DO THIS
Reproduce the loft-building thread word for word from "The floor plan" to "you're done okay?...".

I have a 6 ft high loft, and Im short 5'2 so i had some prob. catching birds...i now get them before sunrise right off the perch, go back to bed and wait for sunrise to take them off for the toss. I have to use a step latter, but a tall man would have no probs reaching...sounds like he is a tall fellow so he may be fine.....


----------



## randymcone (Nov 19, 2008)

*Updated design*

I've updated my design and have actually started building.
The floor plan is 8'x6' with an exterior 4'x2'x7' aviary.
Thanks to all of you for the tips and help.


----------



## Pegasus (Feb 6, 2007)

Well what do you know , that's a nice & cozy loft...When are you building it? I want to see the read deal when you're done okay?...


----------



## Ed (Sep 18, 2008)

personally I would make the nest boxes lower
I made that mistake myself and am paying for it
when you have to clean the nest box its hard to do that on your tippy toes


----------



## Lovebirds (Sep 6, 2002)

StoN3d said:


> personally I would make the nest boxes lower
> I made that mistake myself and am paying for it
> when you have to clean the nest box its hard to do that on your tippy toes


Buy you a stool to stand on. I've got one in both lofts. The birds LIKE to be higher up. The lower the top nest box is, the closer to the floor the bottom one is and a bird in a bottom box close to the floor CAN and WILL think the whole darn floor belongs to him. Been there, done that.........LOL


----------



## spirit wings (Mar 29, 2008)

Thats terrific! where can you find a long window like that one?, you must show us pics as you go along, very cool.


----------



## Lovebirds (Sep 6, 2002)

spirit wings said:


> Thats terrific! where can you find a long window like that one?, you must show us pics as you go along, very cool.


Probably at the WINDOW STORE!!! LOL


----------



## ace in the hole (Nov 27, 2007)

Lovebirds said:


> Probably at the WINDOW STORE!!! LOL


Then If I was him I would just go to the loft store and get the loft! lol 

Ace


----------



## spirit wings (Mar 29, 2008)

ha ha...he he....knee slap....why did'nt I think of that...lol...


----------



## karijo (Apr 11, 2006)

I LOOOVE this final drawing!

My friend and I are just planning my new loft, and I think we are going to build this too!
A few alterations, like I think I will put a wire floor under the little extended aviary part, I'm worried about a wet floor when it rains. We are trying to figure out what to do when it rains - drape a tarp over the extension to keep the loft dry? Have you worked that out?

Also, I am making it a little smaller, 6' at the tallest, with a 6' x 4' footprint (and the little extension being only 1' x 2). I can't wait! Thank you so much for posting this design! It's really great!


----------



## Ed (Sep 18, 2008)

SUPPLIED ENTRIES

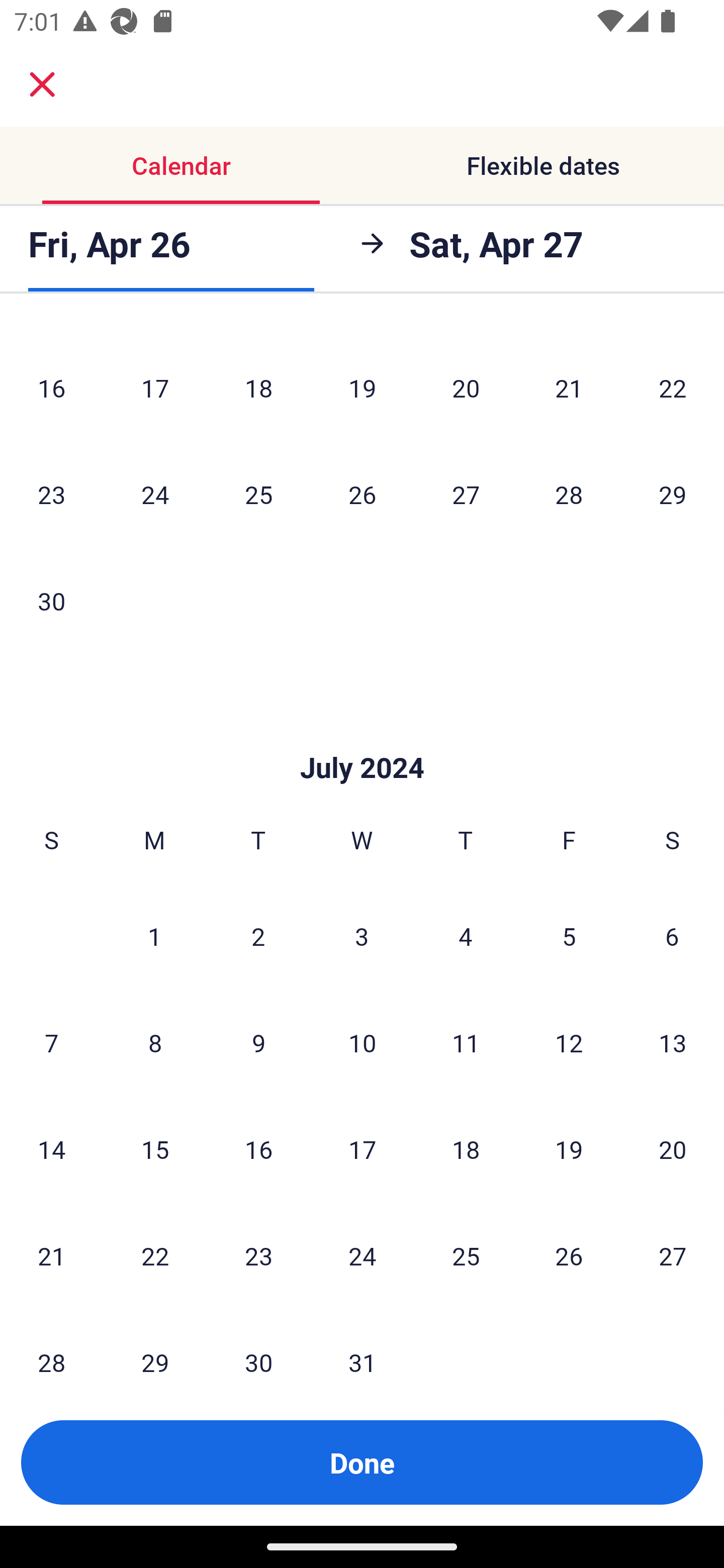
close. (42, 84)
Flexible dates (542, 164)
16 Sunday, June 16, 2024 (51, 387)
17 Monday, June 17, 2024 (155, 387)
18 Tuesday, June 18, 2024 (258, 387)
19 Wednesday, June 19, 2024 (362, 387)
20 Thursday, June 20, 2024 (465, 387)
21 Friday, June 21, 2024 (569, 387)
22 Saturday, June 22, 2024 (672, 387)
23 Sunday, June 23, 2024 (51, 493)
24 Monday, June 24, 2024 (155, 493)
25 Tuesday, June 25, 2024 (258, 493)
26 Wednesday, June 26, 2024 (362, 493)
27 Thursday, June 27, 2024 (465, 493)
28 Friday, June 28, 2024 (569, 493)
29 Saturday, June 29, 2024 (672, 493)
30 Sunday, June 30, 2024 (51, 600)
1 Monday, July 1, 2024 (154, 935)
2 Tuesday, July 2, 2024 (257, 935)
3 Wednesday, July 3, 2024 (361, 935)
4 Thursday, July 4, 2024 (465, 935)
5 Friday, July 5, 2024 (568, 935)
6 Saturday, July 6, 2024 (672, 935)
7 Sunday, July 7, 2024 (51, 1042)
8 Monday, July 8, 2024 (155, 1042)
9 Tuesday, July 9, 2024 (258, 1042)
10 Wednesday, July 10, 2024 (362, 1042)
11 Thursday, July 11, 2024 (465, 1042)
12 Friday, July 12, 2024 (569, 1042)
13 Saturday, July 13, 2024 (672, 1042)
14 Sunday, July 14, 2024 (51, 1149)
15 Monday, July 15, 2024 (155, 1149)
16 Tuesday, July 16, 2024 (258, 1149)
17 Wednesday, July 17, 2024 (362, 1149)
18 Thursday, July 18, 2024 (465, 1149)
19 Friday, July 19, 2024 (569, 1149)
20 Saturday, July 20, 2024 (672, 1149)
21 Sunday, July 21, 2024 (51, 1255)
22 Monday, July 22, 2024 (155, 1255)
23 Tuesday, July 23, 2024 (258, 1255)
24 Wednesday, July 24, 2024 (362, 1255)
25 Thursday, July 25, 2024 (465, 1255)
26 Friday, July 26, 2024 (569, 1255)
27 Saturday, July 27, 2024 (672, 1255)
28 Sunday, July 28, 2024 (51, 1344)
29 Monday, July 29, 2024 (155, 1344)
30 Tuesday, July 30, 2024 (258, 1344)
31 Wednesday, July 31, 2024 (362, 1344)
Done (361, 1462)
Given the description of an element on the screen output the (x, y) to click on. 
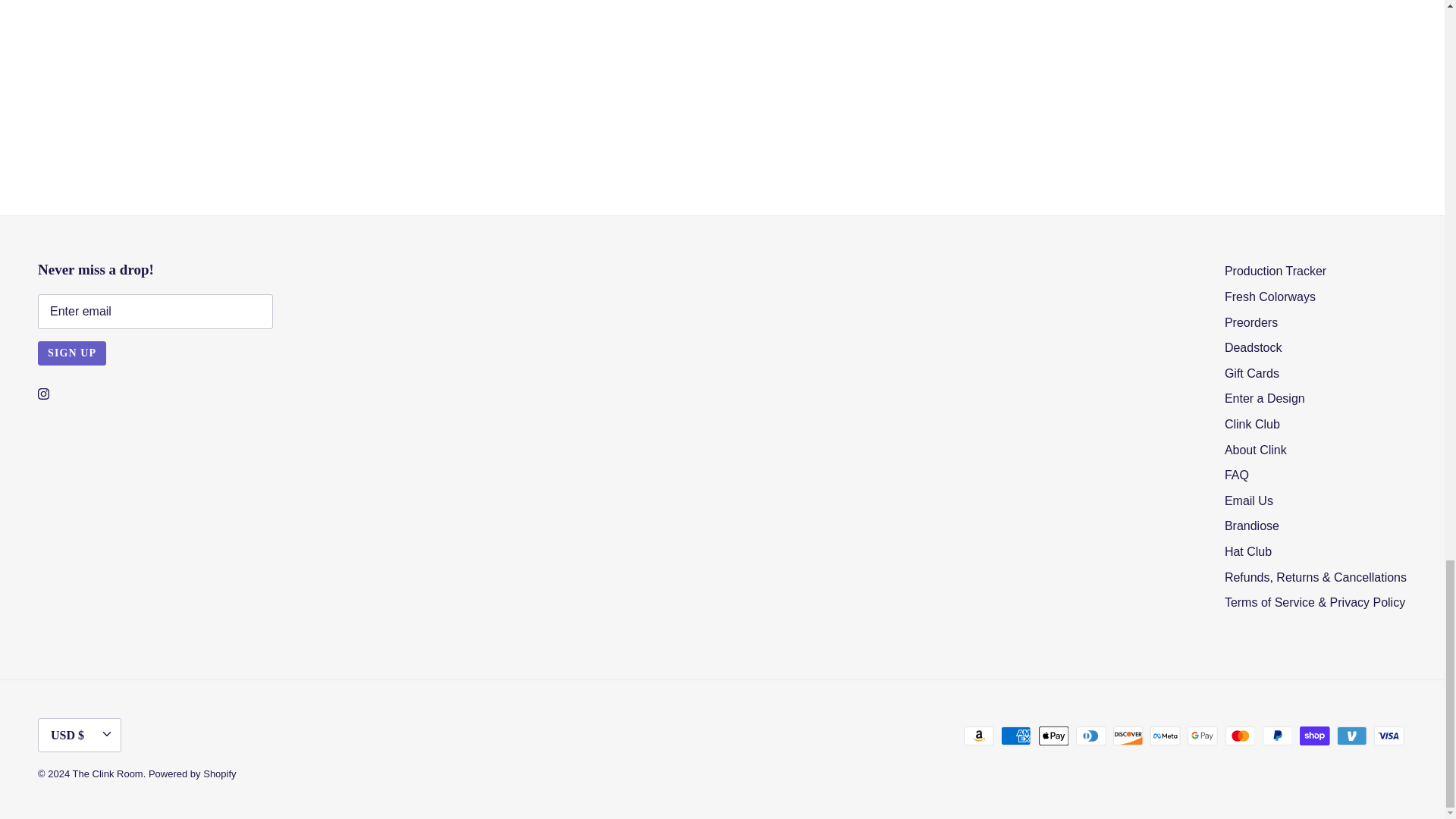
Diners Club (1090, 735)
Apple Pay (1053, 735)
American Express (1015, 735)
Fresh Colorways (1270, 296)
Meta Pay (1165, 735)
SIGN UP (71, 353)
Amazon (978, 735)
PayPal (1277, 735)
Instagram (43, 393)
Mastercard (1240, 735)
Given the description of an element on the screen output the (x, y) to click on. 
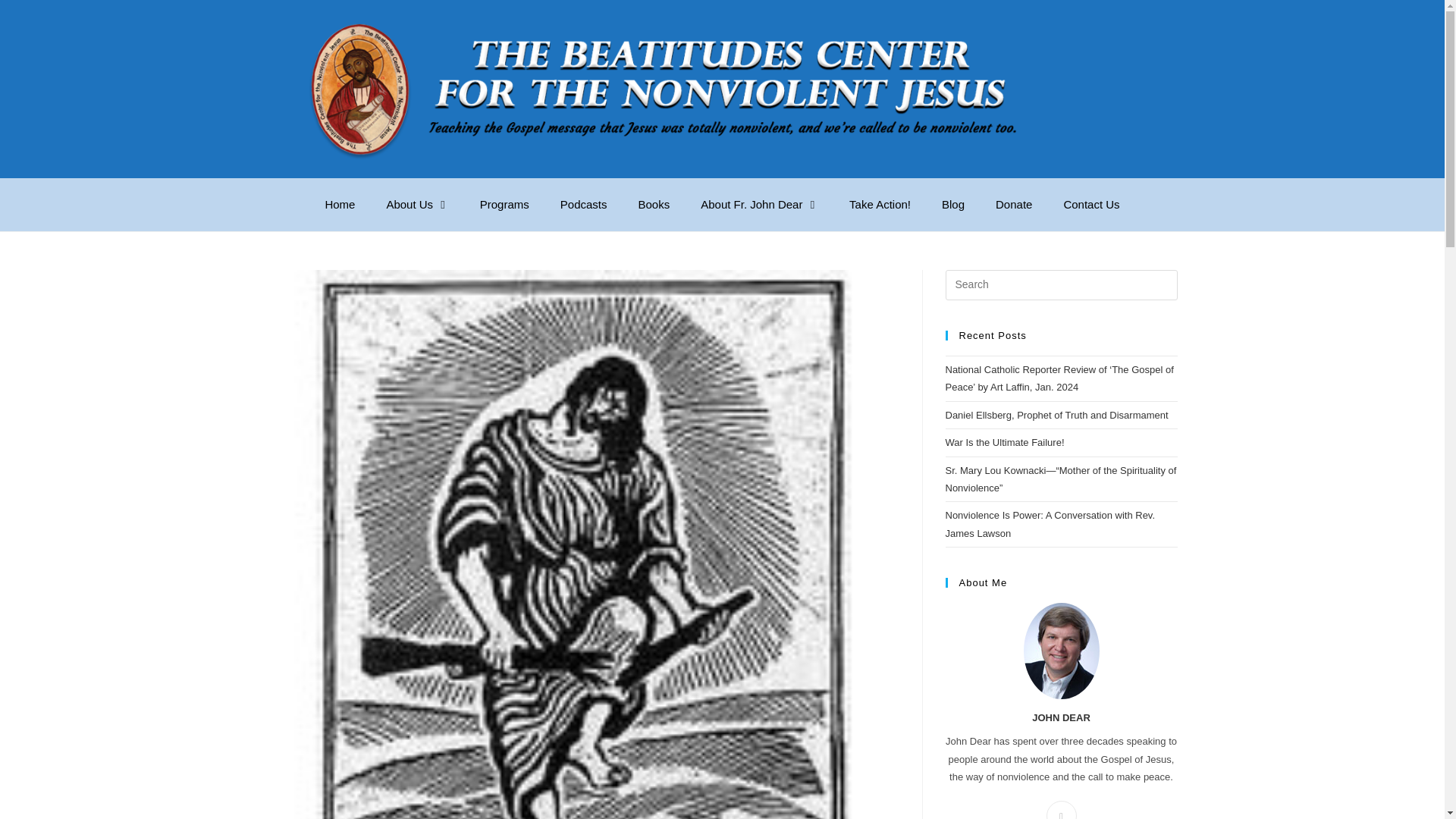
Take Action! (880, 204)
Contact Us (1091, 204)
About Us (417, 204)
Podcasts (583, 204)
Home (339, 204)
Donate (1013, 204)
About Fr. John Dear (759, 204)
Books (654, 204)
Programs (504, 204)
Blog (952, 204)
Given the description of an element on the screen output the (x, y) to click on. 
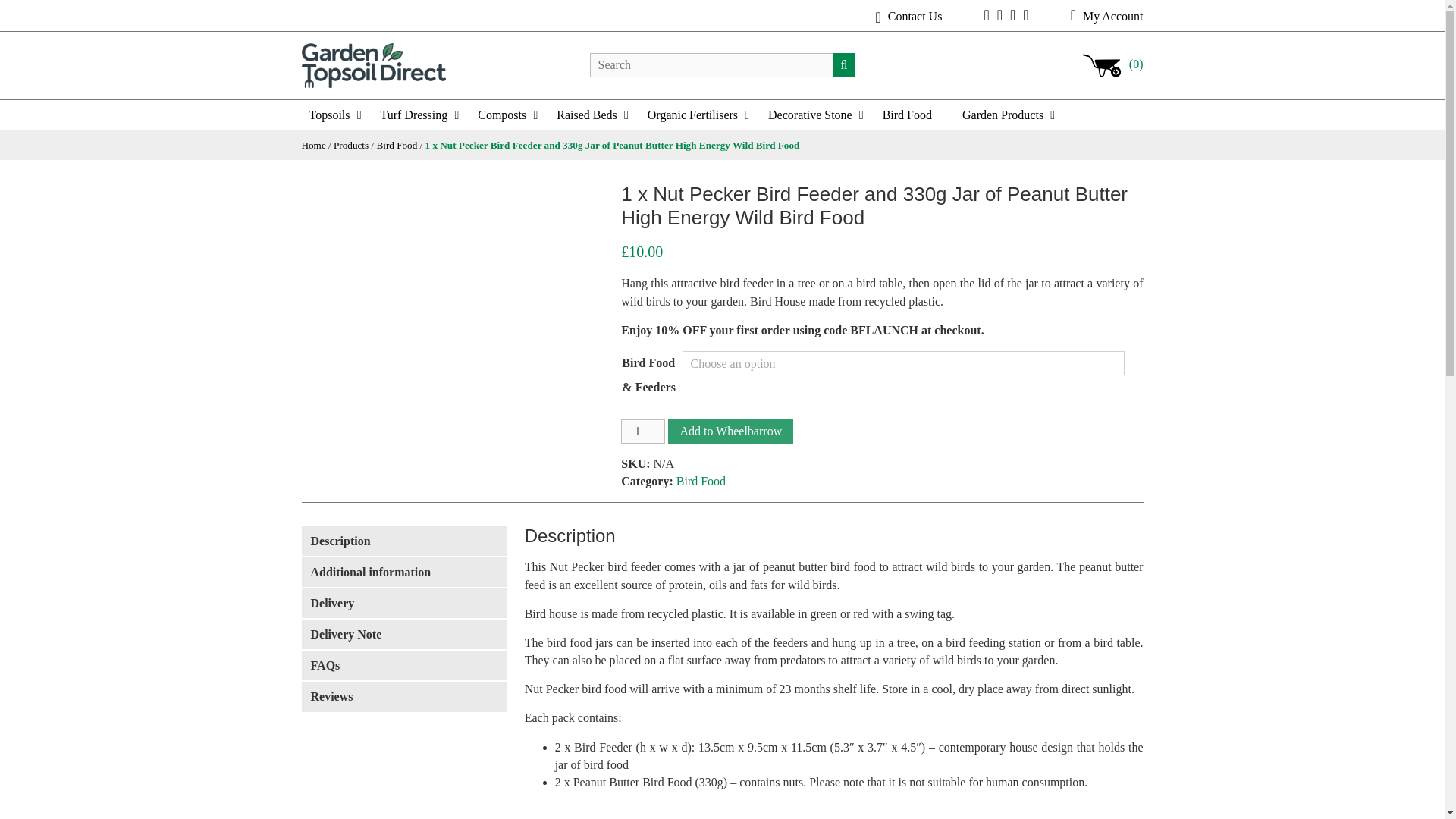
Garden Topsoil Direct (373, 63)
Contact Us (909, 16)
Search (844, 64)
Composts (509, 114)
1 (643, 431)
Topsoils (336, 114)
Turf Dressing (421, 114)
My Account (1106, 16)
Raised Beds (594, 114)
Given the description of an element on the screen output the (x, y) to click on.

RESPONSE TO THIS EXERCISE
The floor plan is 8'x6' with an exterior 4'x2'x7' aviary.
Thanks to all of you for the tips and help.


----------



## Pegasus (Feb 6, 2007)

Well what do you know , that's a nice & cozy loft...When are you building it? I want to see the read deal when you're done okay?...